Works (author, editor)

  • 1932 - The Zeuthen postulate and the principle of interchangeability to justify projective geometry ; Dissertation, Heidelberg University
  • 1941 - The perception of space as a psychological process , Leipzig, together with Gustav Johannes von Allesch
  • 1941 - On the essence of mathematics and mathematical knowledge in Kepler , Leipzig
  • 1942 - Mathematics as Concept and Shape , Halle an der Saale
  • 1942 - The main problem of mathematics , Berlin, Dr. Georg Lüttke Publishing House
  • 1943 - Mathematical Idealism , In: Kant Studies , January 1943
  • 1943 - Mathematics and Art , Berlin, Dr. Georg Lüttke Publishing House
  • 1943 - Johann Heinrich Lambert, writings on perspective. Edited and introduced by Max Steck , Berlin
  • 1945 - Proclus Diadochus 410-485: Commentary on the first book of Euclid's "Elements" , trans. by Leander Schönberger (1882–1943), edited by Max Steck. Halle on the Saale; in collaboration with Emil Abderhalden
  • 1946 - Basic areas of mathematics , Heidelberg (Winters study guide. Group 2: Natural science and mathematics)
  • 1948 - Dürer's design theory of mathematics and the fine arts , Halle an der Saale
  • 1957 - Dürer. A picture biography , together with Wilhelm Rüdiger
  • 1961 - Albrecht Dürer . Writings, diaries, letters , Stuttgart
  • 1969 - Albrecht Dürer as an art theorist. The intellectual and problem-historical position of his theory of proportion in the art space of the Renaissance , Zurich
  • 1969 - Four books of human proportions, Nuremberg 1528 (facsimile of the Dürer work edited by Max Steck, 2 volumes)
  • 1981 - Bibliographia Euclideana. The spiritual lines of tradition in the editions of the "Elements" of Euclid around 365-300. Manuscripts, incunabula, early prints from the 16th century. Critical editions of the 17th – 20th centuries Century. Editions of the Opera Minora (16th – 20th centuries). (edited posthumously by Menso Folkerts )

Individual evidence

  1. Euclid's geometry and its mathematical-theoretical foundation in the Neo-Platonic philosophy of Proklos , Markus Schmitz, Königshausen and Neumann, 1997, ISBN 9783826012686 , p. 69.
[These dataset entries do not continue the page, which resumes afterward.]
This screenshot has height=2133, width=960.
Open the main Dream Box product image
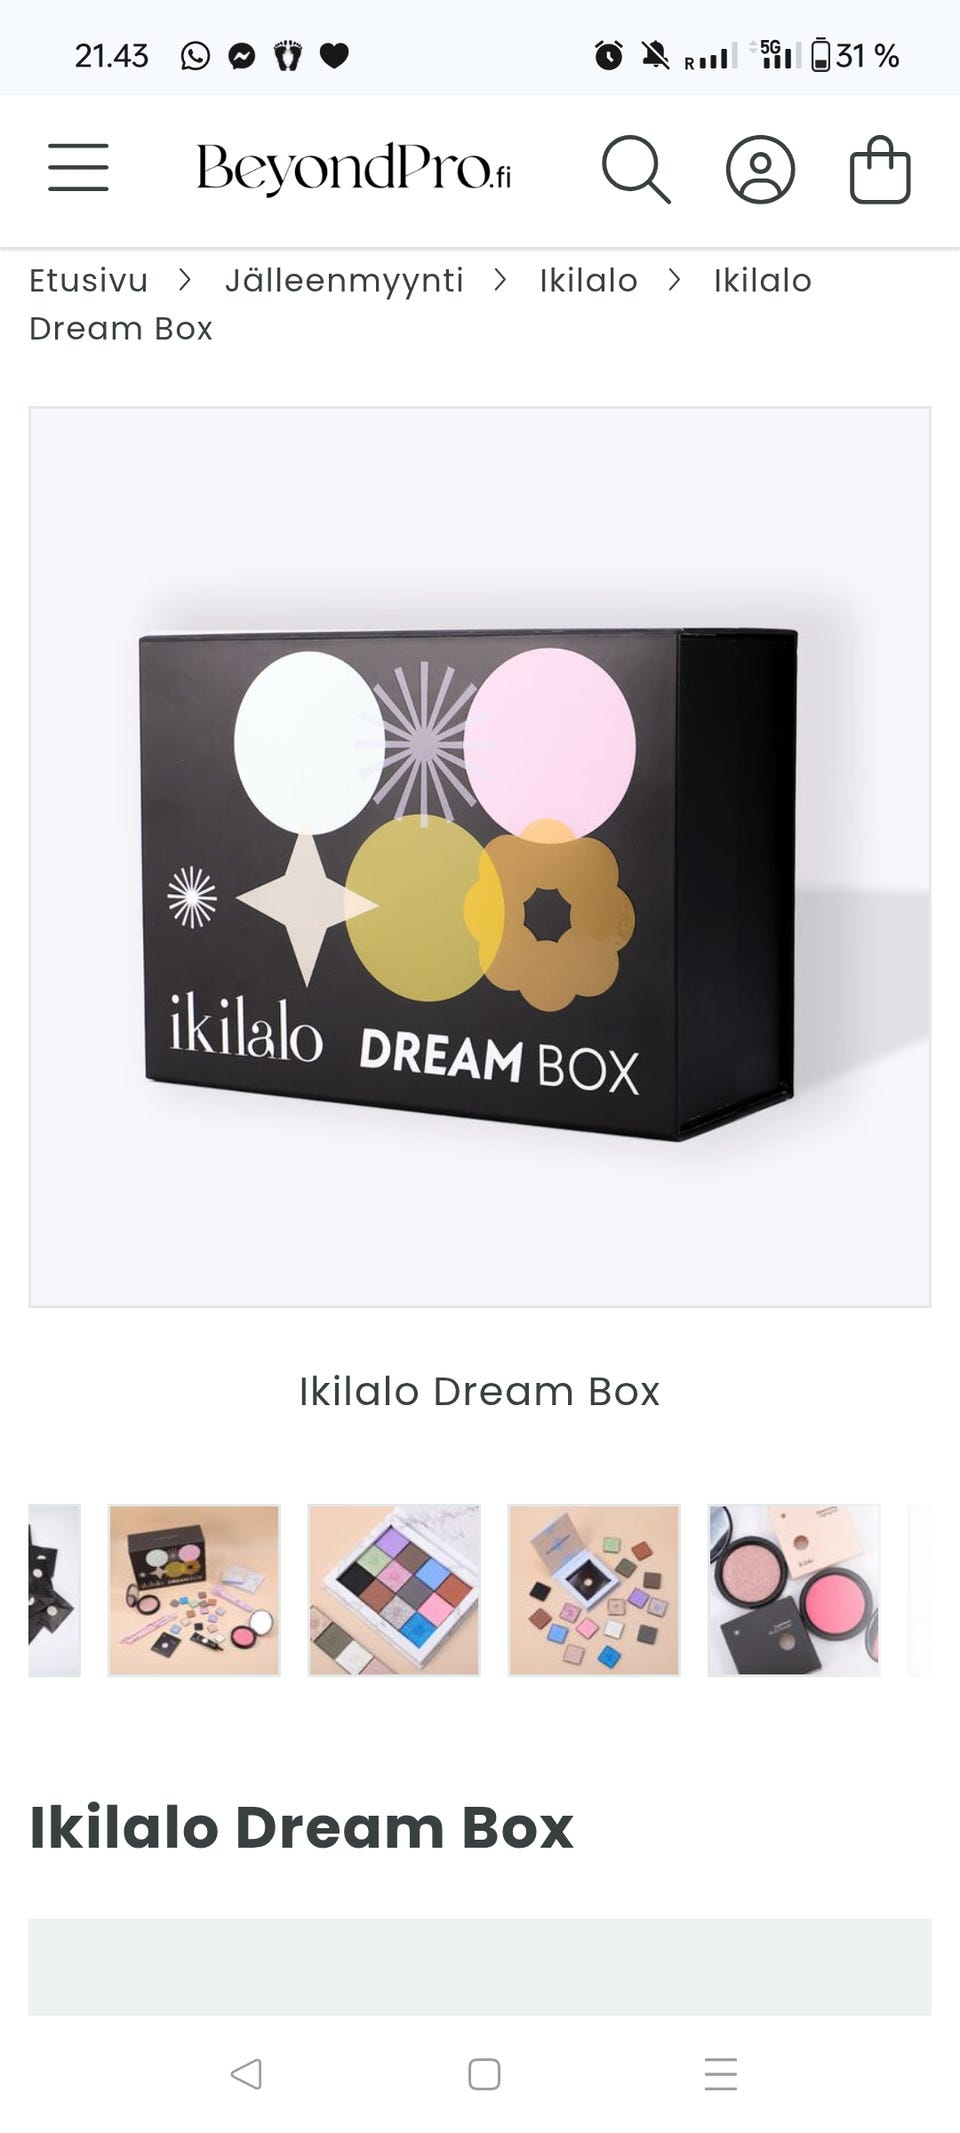click(x=480, y=857)
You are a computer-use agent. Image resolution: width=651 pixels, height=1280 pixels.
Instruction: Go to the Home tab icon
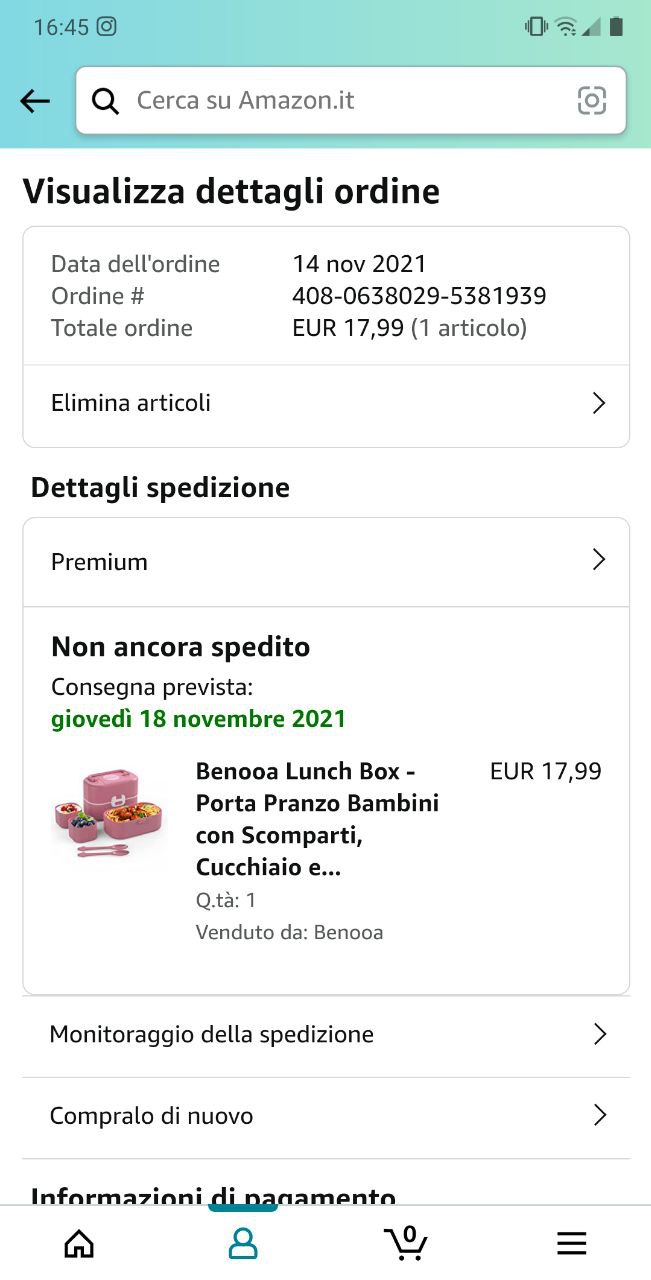tap(79, 1243)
  2. ^ Eckart Menzler-Trott : Logic's Lost Genius: The Life of Gerhard Gentzen . American Mathematical Society, 2007, ISBN 9780821835500 , p. 210.
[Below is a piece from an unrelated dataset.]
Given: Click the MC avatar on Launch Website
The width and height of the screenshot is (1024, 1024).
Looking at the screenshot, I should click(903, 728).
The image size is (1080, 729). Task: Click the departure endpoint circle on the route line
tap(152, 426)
  3. ^ Sanford L. Segal: Mathematicians under the Nazis. Princeton University Press, Princeton 2003, ISBN 0-691-00451-X , p. 244 ff.
  4. In: The main problem of mathematics , year 1943, p. 191.
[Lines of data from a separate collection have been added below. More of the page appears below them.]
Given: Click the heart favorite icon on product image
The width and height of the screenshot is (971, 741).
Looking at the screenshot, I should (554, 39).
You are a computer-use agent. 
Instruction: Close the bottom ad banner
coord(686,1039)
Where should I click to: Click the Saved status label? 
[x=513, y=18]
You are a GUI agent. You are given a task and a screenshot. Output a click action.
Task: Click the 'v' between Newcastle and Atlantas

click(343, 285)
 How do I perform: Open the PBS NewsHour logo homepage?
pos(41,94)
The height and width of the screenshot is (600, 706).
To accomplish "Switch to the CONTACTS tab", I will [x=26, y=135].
  5. In: The main problem of mathematics , year 1943, p. 150.
  6. ^ Mathematics as Concept and Shape , 1942, pp. 13, 29, 30
  7. ^ The main problem of mathematics , year 1943, pp. XII, XIX, 3.
  8. ^ Mathematics as Concept and Shape , 1942, pp. 12ff.
  9. In: The main problem of mathematics , year 1943, p. IXf.
  10. In: Das Hauptproblem der Mathematik , year 1943, p. 104. (here in bold type instead of blocking type; brackets are included in the original)
  11. Logic's Lost Genius: The Life of Gerhard Gentzen , Eckart Menzler-Trott, American Mathematical Society, 2007, ISBN 9780821835500 , p. 210.
  12. ^ Member entry of Max Steck at the German Academy of Natural Scientists Leopoldina , accessed on June 22, 2016.